Everything below from the line with "Task: Click the checkmark on 选择待处理文件 step" through the line with "Task: Jump to the last record" must be retyped exactly, except the pictures.

^^^^^^^^^^^^^^^^

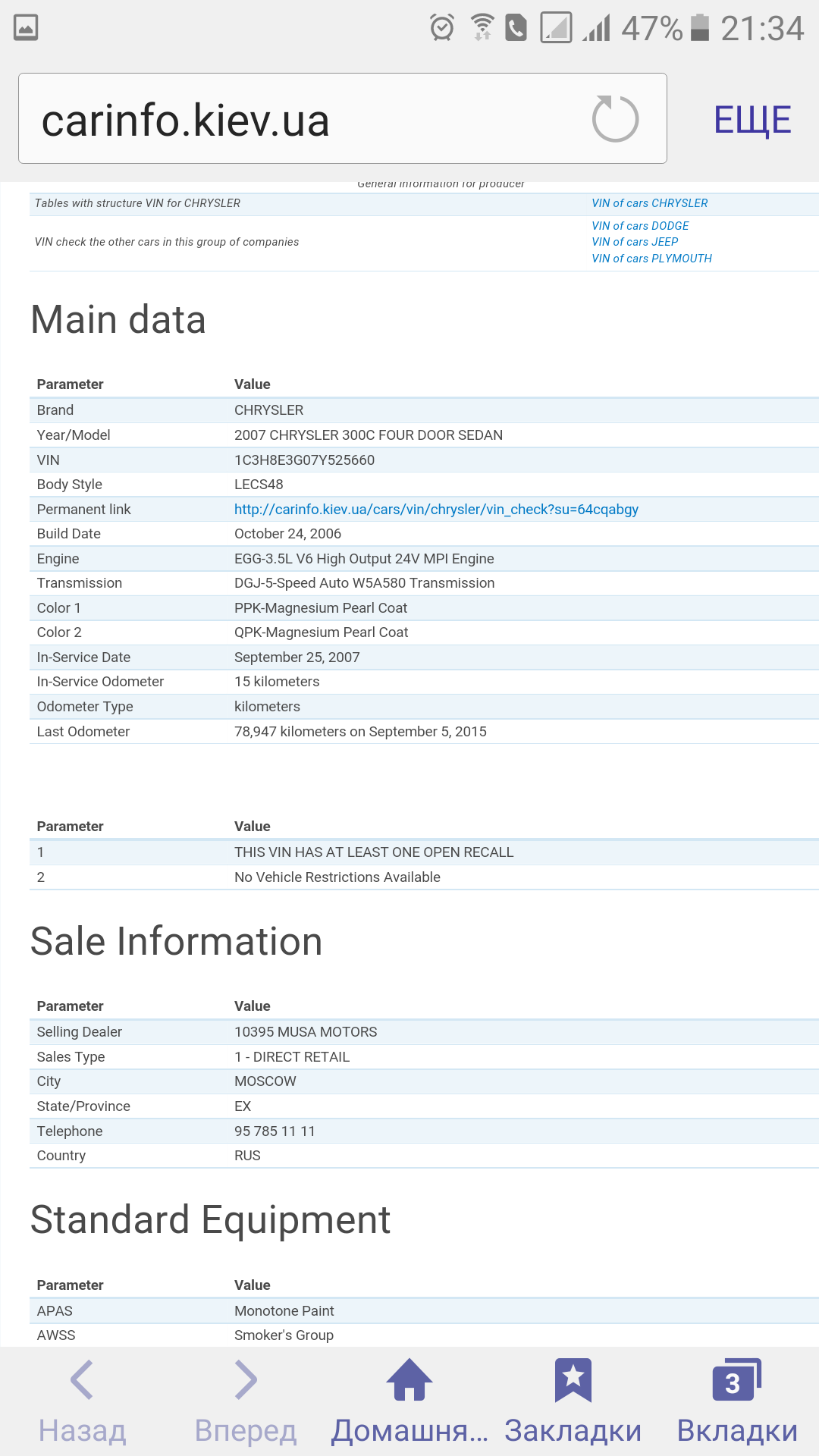Tap the battery status icon

click(700, 28)
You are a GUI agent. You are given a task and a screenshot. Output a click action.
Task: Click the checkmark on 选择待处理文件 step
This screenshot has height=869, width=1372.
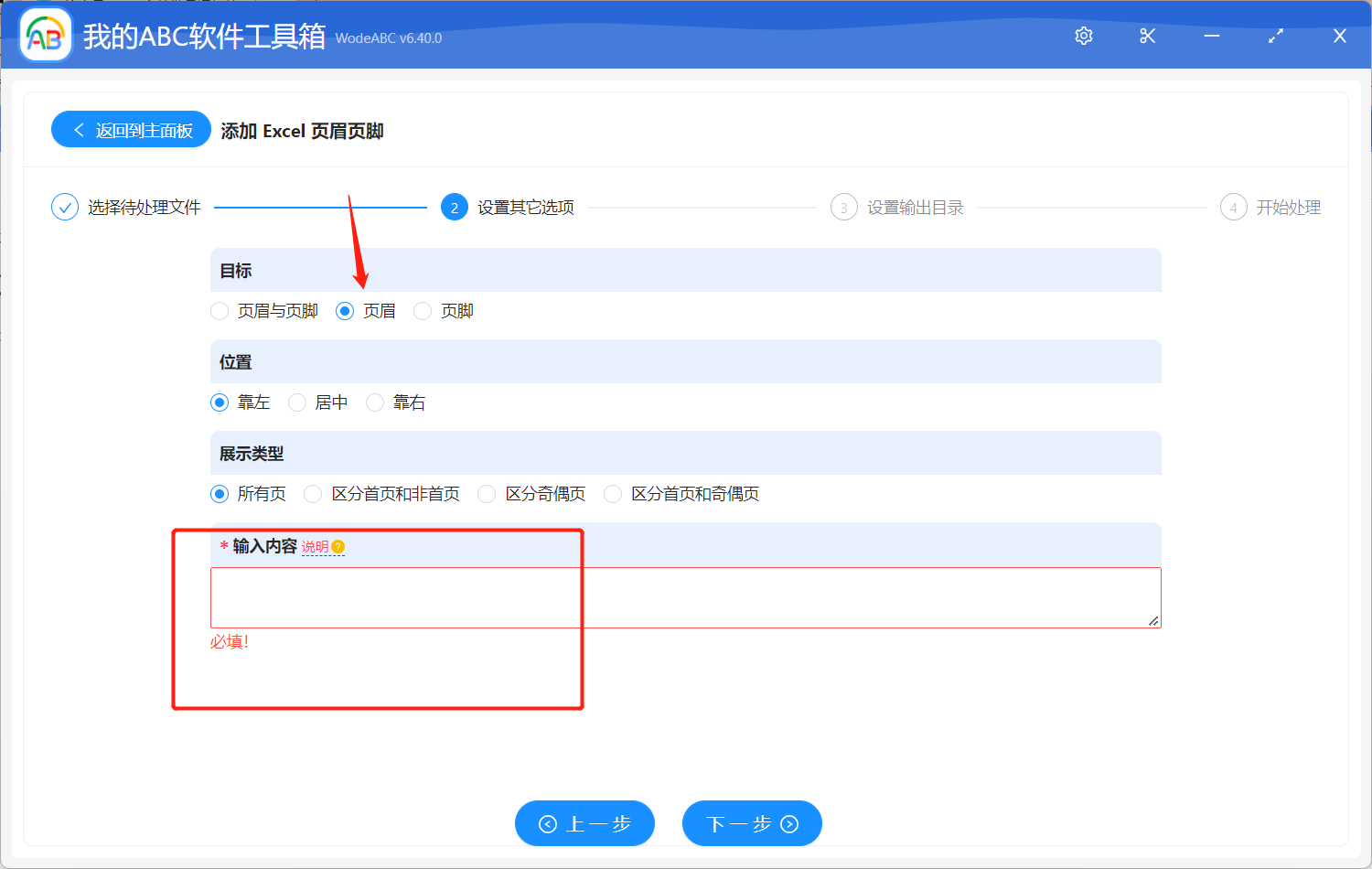tap(64, 207)
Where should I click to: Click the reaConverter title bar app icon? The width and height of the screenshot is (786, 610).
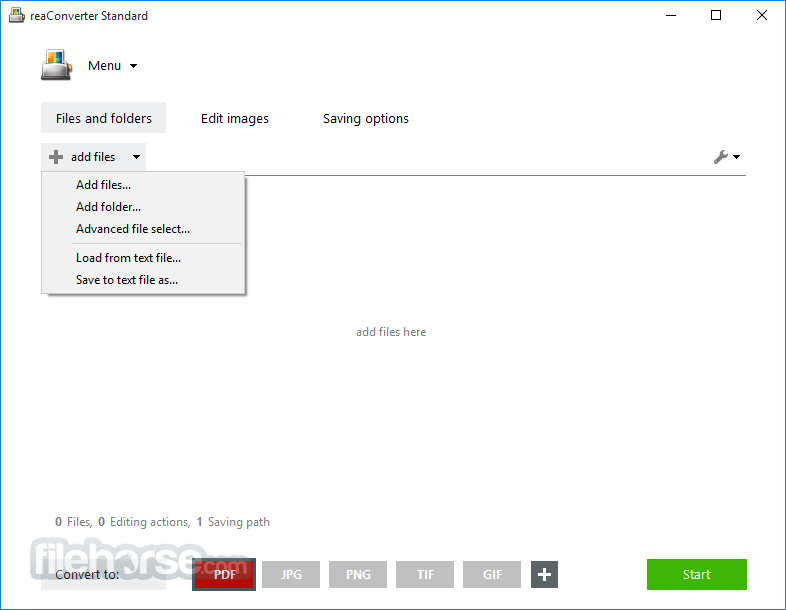coord(17,16)
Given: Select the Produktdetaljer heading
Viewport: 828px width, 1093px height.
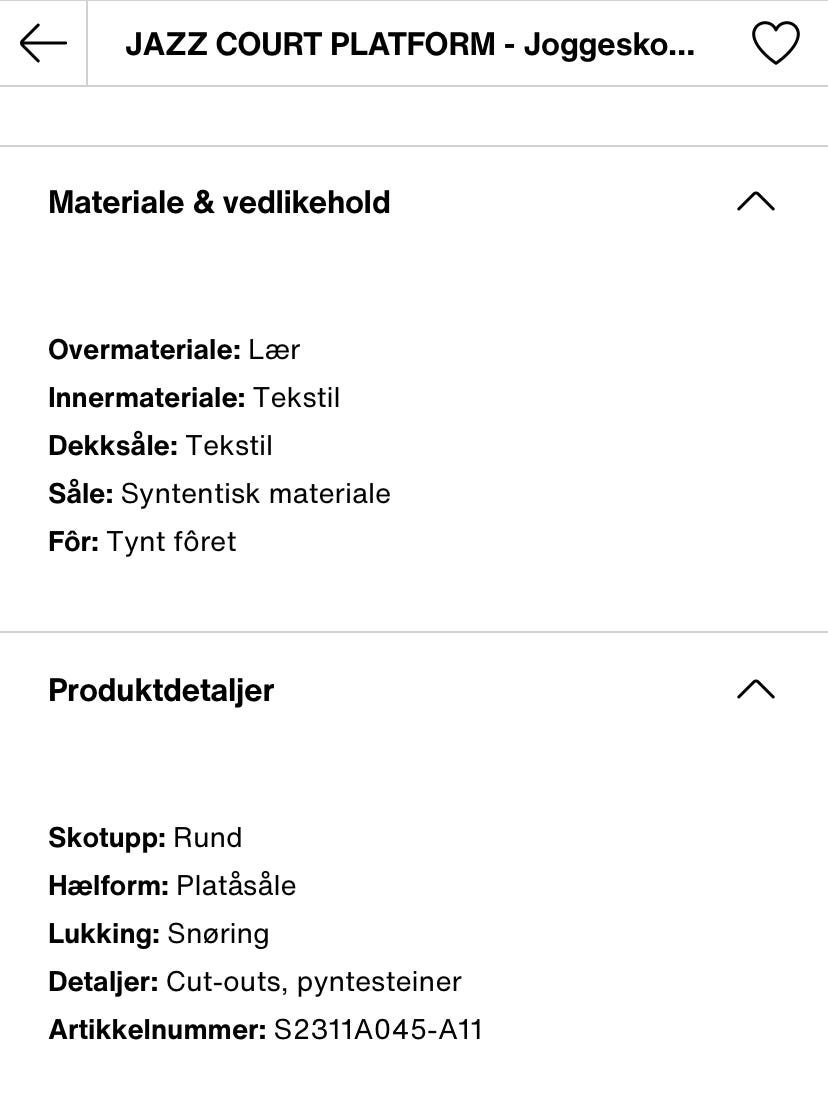Looking at the screenshot, I should point(160,689).
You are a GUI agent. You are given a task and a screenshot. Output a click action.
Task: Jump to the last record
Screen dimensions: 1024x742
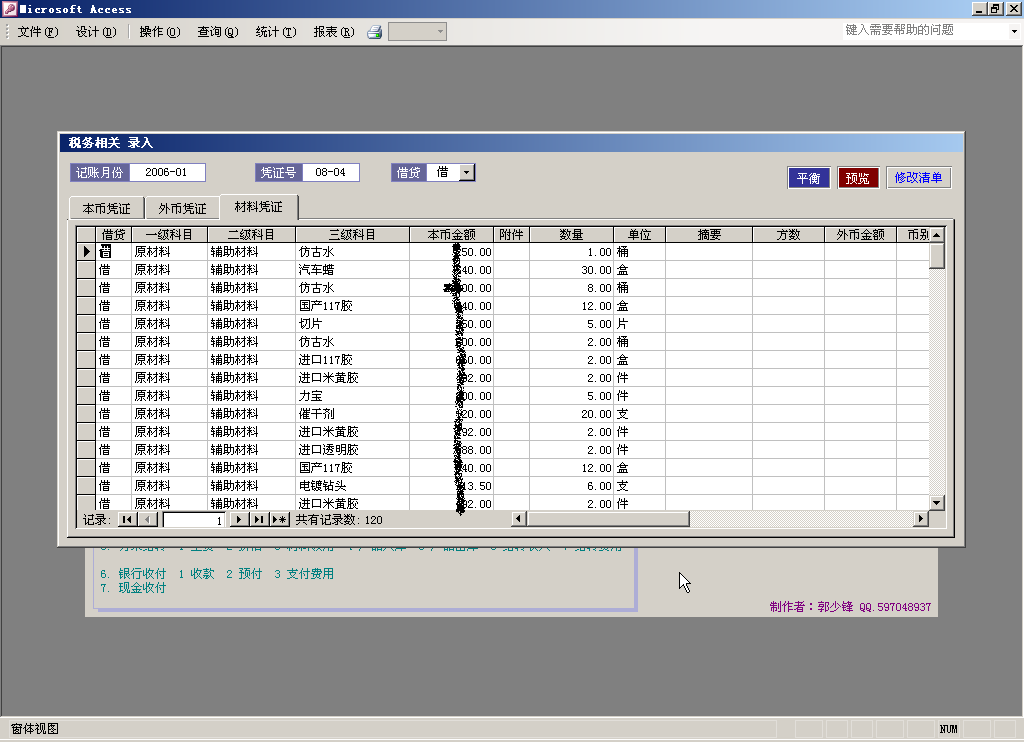[259, 520]
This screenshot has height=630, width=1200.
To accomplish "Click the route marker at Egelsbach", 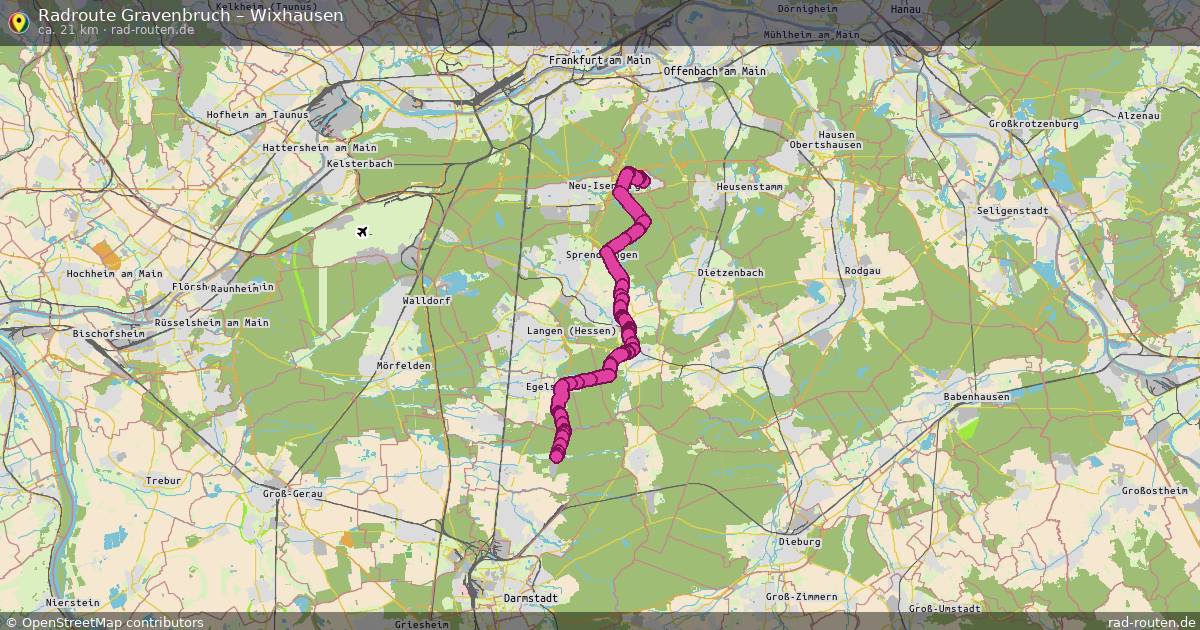I will tap(563, 386).
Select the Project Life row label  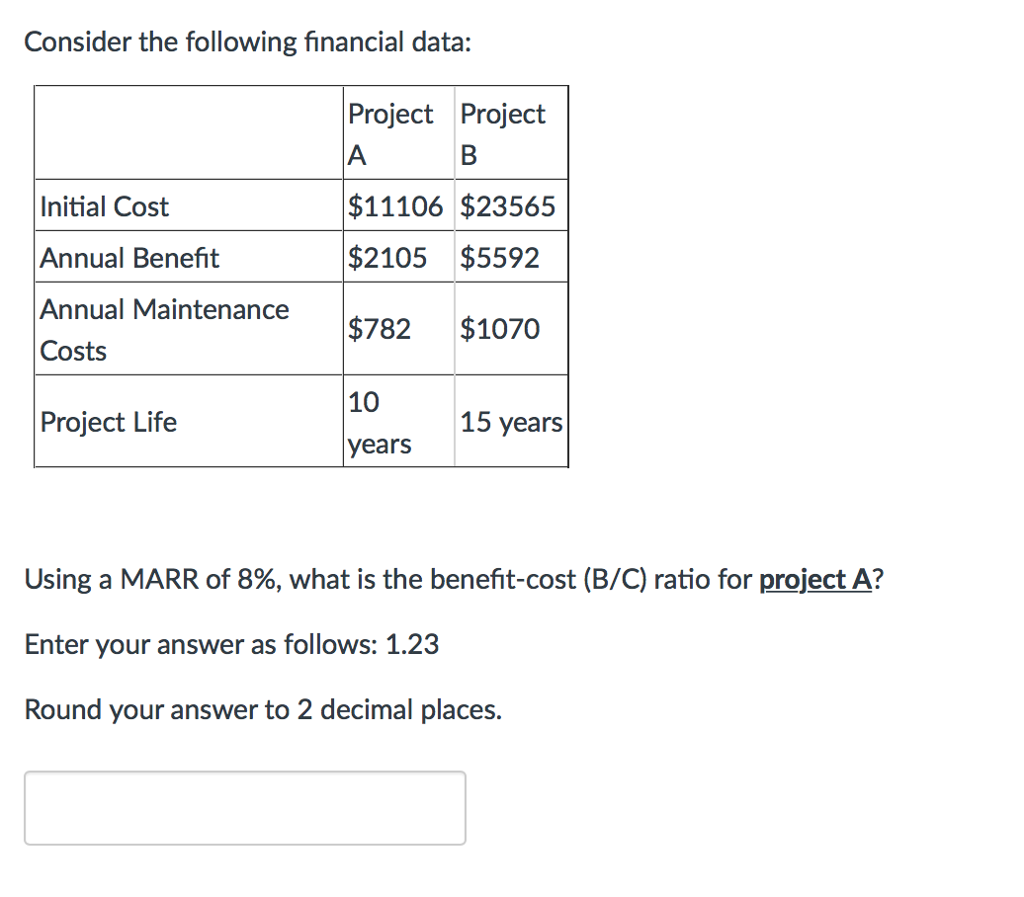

^^^^^^^^^^^^^^^^

### ANSWER TO THIS TASK
Task: Click the checkmark on 选择待处理文件 step
This screenshot has height=869, width=1372.
tap(64, 207)
Where should I click to: Click the reaConverter title bar app icon? The width and height of the screenshot is (786, 610).
coord(17,16)
Given: Select the Produktdetaljer heading
Viewport: 828px width, 1093px height.
Looking at the screenshot, I should point(160,689).
You are a GUI agent. You are given a task and a screenshot. Output a click action.
Task: Jump to the last record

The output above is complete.